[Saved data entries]

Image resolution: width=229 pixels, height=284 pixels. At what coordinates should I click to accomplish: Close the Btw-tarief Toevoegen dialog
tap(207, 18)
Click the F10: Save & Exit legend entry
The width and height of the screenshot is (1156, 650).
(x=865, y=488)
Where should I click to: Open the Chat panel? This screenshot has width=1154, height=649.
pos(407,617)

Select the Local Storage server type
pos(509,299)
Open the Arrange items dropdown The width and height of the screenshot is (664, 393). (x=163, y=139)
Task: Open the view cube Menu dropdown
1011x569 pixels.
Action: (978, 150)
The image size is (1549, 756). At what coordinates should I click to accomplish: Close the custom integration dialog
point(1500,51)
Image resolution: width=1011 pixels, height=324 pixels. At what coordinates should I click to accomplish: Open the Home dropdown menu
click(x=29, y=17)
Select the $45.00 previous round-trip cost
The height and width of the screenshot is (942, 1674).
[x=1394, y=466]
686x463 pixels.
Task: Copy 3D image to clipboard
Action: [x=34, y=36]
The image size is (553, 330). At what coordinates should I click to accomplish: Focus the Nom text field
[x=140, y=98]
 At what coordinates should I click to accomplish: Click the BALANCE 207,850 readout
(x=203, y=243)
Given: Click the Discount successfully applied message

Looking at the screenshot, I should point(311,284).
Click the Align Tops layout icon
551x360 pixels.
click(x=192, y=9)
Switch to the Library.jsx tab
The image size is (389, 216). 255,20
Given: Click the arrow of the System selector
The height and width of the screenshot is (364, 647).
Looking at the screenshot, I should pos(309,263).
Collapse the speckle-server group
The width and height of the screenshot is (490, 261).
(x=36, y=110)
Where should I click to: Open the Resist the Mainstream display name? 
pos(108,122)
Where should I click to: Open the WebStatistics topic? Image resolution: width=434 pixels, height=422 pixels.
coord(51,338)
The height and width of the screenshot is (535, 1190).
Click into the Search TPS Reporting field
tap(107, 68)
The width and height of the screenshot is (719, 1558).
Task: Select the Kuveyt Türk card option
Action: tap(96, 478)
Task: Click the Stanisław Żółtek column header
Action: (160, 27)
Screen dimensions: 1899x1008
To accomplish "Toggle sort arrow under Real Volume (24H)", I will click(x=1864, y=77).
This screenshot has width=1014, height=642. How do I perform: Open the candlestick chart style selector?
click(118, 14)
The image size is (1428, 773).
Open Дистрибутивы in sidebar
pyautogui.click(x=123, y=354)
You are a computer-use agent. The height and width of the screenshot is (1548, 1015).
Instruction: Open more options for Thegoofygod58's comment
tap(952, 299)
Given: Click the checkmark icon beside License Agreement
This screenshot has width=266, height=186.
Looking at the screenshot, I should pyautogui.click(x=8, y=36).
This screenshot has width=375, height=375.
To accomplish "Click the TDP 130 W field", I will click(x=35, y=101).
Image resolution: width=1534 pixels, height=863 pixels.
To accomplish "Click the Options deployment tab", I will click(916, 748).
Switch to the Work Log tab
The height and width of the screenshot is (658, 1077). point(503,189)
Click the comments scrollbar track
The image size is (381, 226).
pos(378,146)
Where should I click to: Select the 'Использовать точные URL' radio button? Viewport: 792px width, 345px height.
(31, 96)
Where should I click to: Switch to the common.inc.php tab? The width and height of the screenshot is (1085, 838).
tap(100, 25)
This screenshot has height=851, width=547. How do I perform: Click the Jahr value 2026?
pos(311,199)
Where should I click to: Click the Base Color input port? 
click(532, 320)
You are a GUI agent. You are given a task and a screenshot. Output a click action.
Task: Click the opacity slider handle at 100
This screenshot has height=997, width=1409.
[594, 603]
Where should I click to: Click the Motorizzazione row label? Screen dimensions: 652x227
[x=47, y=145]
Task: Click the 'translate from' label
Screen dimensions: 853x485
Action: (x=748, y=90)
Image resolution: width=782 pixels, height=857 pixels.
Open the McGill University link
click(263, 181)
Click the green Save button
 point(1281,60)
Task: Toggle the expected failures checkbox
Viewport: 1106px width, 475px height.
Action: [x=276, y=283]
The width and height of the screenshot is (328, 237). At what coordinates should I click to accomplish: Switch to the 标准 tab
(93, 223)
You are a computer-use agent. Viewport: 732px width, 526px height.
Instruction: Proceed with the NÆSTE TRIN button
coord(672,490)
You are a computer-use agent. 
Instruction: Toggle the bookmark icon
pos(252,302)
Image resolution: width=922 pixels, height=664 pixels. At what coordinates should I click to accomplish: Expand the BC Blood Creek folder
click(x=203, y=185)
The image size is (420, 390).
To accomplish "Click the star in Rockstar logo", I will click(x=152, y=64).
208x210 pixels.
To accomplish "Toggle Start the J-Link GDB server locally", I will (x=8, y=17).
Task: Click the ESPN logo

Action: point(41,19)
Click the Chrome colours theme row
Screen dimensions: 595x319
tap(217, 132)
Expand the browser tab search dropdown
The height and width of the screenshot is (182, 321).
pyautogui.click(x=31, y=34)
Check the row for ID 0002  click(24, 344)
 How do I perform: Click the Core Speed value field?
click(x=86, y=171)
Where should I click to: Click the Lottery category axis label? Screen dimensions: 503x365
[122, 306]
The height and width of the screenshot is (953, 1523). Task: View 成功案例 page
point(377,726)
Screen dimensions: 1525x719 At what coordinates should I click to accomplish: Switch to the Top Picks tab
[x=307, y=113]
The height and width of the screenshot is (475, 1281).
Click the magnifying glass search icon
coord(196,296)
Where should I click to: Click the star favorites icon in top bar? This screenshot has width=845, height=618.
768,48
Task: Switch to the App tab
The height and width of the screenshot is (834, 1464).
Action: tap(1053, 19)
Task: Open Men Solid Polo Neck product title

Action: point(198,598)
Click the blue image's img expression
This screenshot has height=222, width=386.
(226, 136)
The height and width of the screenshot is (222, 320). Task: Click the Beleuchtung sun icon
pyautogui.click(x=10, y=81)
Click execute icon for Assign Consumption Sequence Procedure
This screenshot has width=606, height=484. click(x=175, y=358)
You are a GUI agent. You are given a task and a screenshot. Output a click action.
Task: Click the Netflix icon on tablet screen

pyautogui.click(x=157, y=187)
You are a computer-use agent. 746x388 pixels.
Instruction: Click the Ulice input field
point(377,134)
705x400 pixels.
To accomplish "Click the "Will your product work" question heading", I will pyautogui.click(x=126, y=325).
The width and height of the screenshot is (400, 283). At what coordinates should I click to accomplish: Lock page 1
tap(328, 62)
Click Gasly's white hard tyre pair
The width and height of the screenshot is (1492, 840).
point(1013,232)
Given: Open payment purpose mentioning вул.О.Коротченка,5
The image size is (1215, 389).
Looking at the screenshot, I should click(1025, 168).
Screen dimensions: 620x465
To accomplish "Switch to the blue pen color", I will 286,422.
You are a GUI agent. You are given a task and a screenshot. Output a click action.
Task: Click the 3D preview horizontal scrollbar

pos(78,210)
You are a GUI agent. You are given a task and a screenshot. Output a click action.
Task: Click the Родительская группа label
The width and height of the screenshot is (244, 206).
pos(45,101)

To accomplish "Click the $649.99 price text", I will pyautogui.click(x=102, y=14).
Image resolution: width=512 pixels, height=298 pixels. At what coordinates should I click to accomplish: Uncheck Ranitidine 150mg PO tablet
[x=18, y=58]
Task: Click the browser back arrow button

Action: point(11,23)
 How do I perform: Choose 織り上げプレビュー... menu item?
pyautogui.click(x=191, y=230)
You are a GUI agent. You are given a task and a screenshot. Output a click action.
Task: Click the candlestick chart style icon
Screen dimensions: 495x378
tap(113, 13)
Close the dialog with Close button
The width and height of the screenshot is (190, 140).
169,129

◆ TASK TO CARRY OUT ◆
List each line of the records that holds the string "blue".

◆ TASK ANSWER ◆
Click the blue image's img expression
To accomplish "Switch to the blue pen color", I will 286,422.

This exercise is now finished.